I signed up for two races this week. Now, that’s nothing too unusual in itself: I take part in quite a lot of races. But there was something that was quite odd about the two races I signed up for: they’re both in October. It’s February. October is, like, eight months away.
Now, I’m rarely the most organised person. I’m not much of a forward planner; it takes me some work to map out a three-month marathon training plan, for example. So it’s a little out of character for me to be plotting out my running eight months ahead.
It also strikes me as slightly odd. Eight months is some time away. Lots of things can change between now and then. It’s quite possible that other commitments – work, family, that sort of thing – might arise for the two weekends in October I’ve just shelled out money to enter races on. So why have I signed up so early?
Because, if I want the chance of taking part in those races, I have to.
Here’s the thing. Running is a popular activity. Lots of people run. And lots of people who run like to take part in races. Some races are particularly well-regarded and popular. But any race can only accept a certain number of entries. If more people want to take part in the race than there are places in that race, you have a classic case of supply and demand economics.
This isn’t a problem with most races. There are lots of races, and the bulk of the them don’t fill up their places: many offer on-the-day entries, if you’re so inclined. The trouble is that, without a lot of research, you often never know which will sell out and which won’t.
Finding out a race you want to do is sold out can be incredibly disappointing. Last year, I ran the Hampton Court Palace Half Marathon in March, and very much enjoyed it. Having survived this year’s Houston Marathon, I figured I’d tackle it again this year. But, by the time I decided I’d actually be up for a mid-March half, it had sold out. Rats.
If you’re a race organiser, having more people want to do your event than can actually start it is a lovely problem to have. And those race organisers have found different ways to cope.
One of the races I signed up for this week is the Cabbage Patch 10, a very enjoyable ten-mile race based in Twickenham (and, of course, the winner of my award for the best race I did in 2016 that wasn’t the London Marathon). It’s a popular event: its been going for 35 years, Mo Farah is a previous winner and, in my experience, extremely well-organised. Plus, the course is a flat, fast and fun loop around the River Thames, heading from Twickenham down to Kingston and back via Richmond.
The event didn’t run in 2015 because it’s regular date clashed with the Rugby World Cup, which used nearby Twickenham Stadium heavily. And when it returned last year, demand was such that it sold out months before the start.

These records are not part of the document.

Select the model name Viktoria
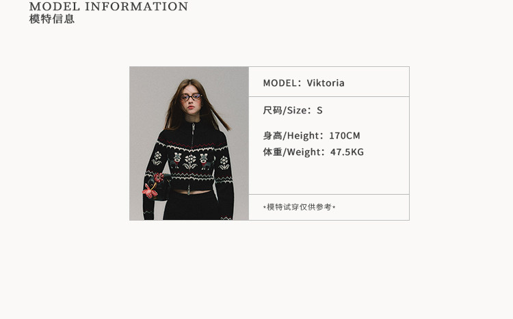This screenshot has width=513, height=319. pos(326,83)
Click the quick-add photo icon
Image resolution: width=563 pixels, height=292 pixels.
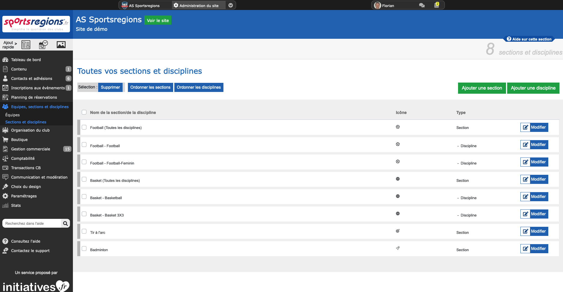[61, 45]
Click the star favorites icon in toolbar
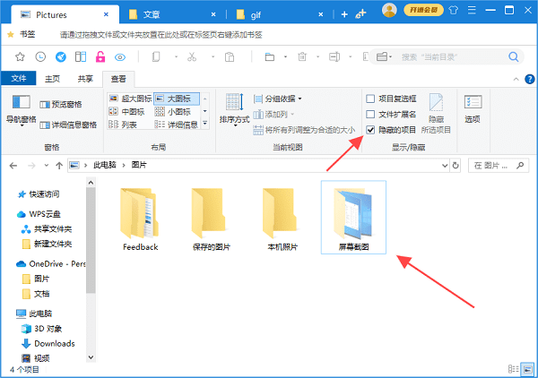This screenshot has height=378, width=538. 22,56
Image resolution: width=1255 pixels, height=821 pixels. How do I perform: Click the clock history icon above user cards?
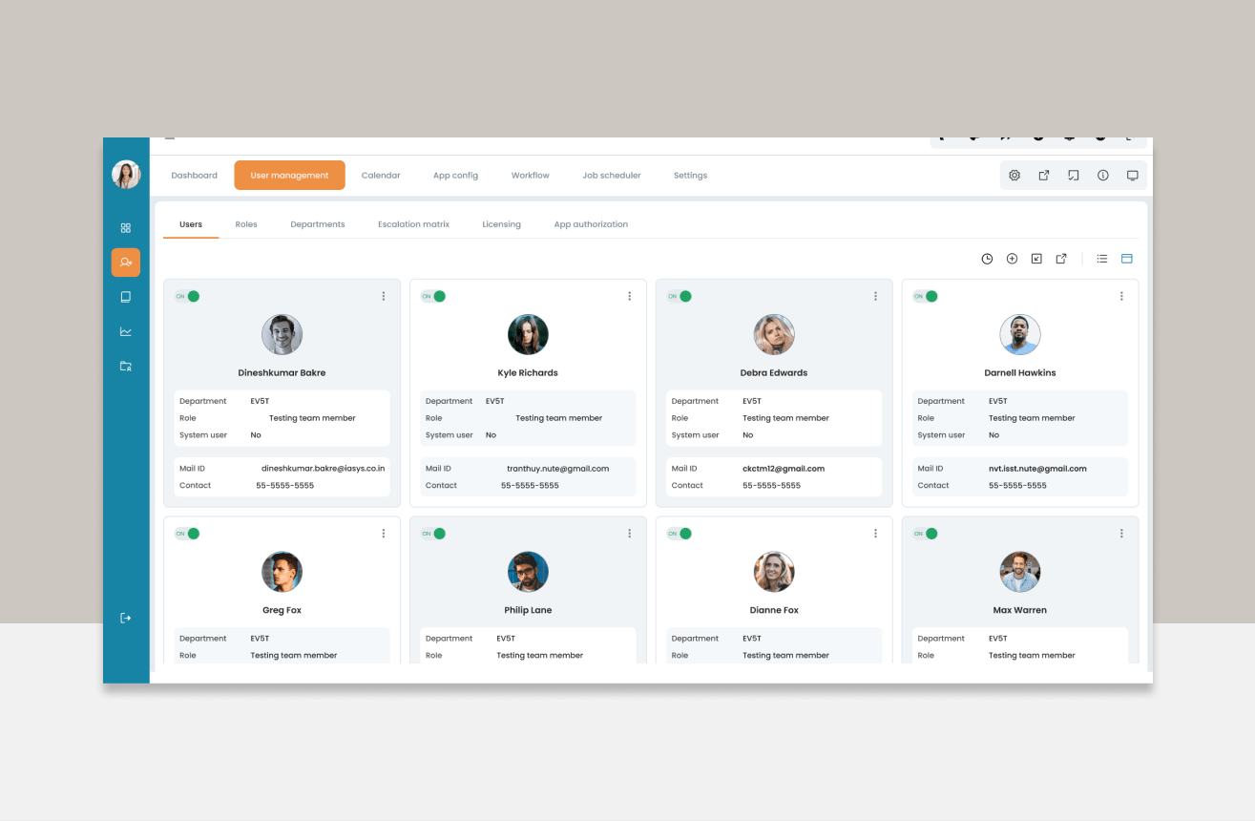click(x=987, y=259)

Doubtless aware of such demand, organisers opened the entries on February 14 – eight months before the October 15 race date. It’s a first come, first served entry system: entries will stay open until all the places are filled.
Organisers advertised the date entries opened at last year’s event, and have plugged it multiple times on their social media feeds. Which means that people who did the race last year, or are interested in it, will likely be made aware entries are on sale. People like me. And those people then have the chance to enter early, when they know they can get a place.
There’s clearly demand, too: there have been almost 400 entries in the first two days. And, again, this is for a race in October!
The other race I’ve signed up for this week is a bit more complicated. That would be the Royal Parks Half Marathon, which takes place in central London in mid-October. This is the tenth year the race has been held, and it’s predictably popular, since it offers a very rare chance to run through the streets of London on closed roads (there’s another way to do that but, well, it involves running a marathon…).
With demand greatly outstripping supply, the Royal Parks Half uses an online ballot system. The ballot is open to entries for a week or so, and then about a week later people are told if they got in or not. People who secure a place then have a week or so to pay up. If they don’t, they lose their place, which gets redistributed in a second ballot.
Reading about the event, it seemed a fun race and a good chance for a second run round the streets of London. I was tempted, but unsure: did I really want to commit to a half-marathon in October already? What if I found some other running challenge for that time that seemed more fun?
With the ballot about to close, I made the decision to put an entry in. After all, the odds were likely against me getting a place, and not having to pay up to enter the ballot (that was an option, giving slightly better odds to get a place through dint of being entered into the second ballot) meant that it didn’t cost me anything to try. And it was probably academic. After all, the odds were likely against me.
And guess what?
I got in.
Suddenly, my hypothetical musings about whether I wanted to commit to a relatively expensive half-marathon in London in October wasn’t so hypothetical. I had a week to either pay up, or lose my chance. And the race is a week before the Cabbage Patch 10, which I really wanted to do again. That’s quite a lot of race mileage in the space of seven days. Perhaps I should pick one. But… both are tempting. What to do, what to do…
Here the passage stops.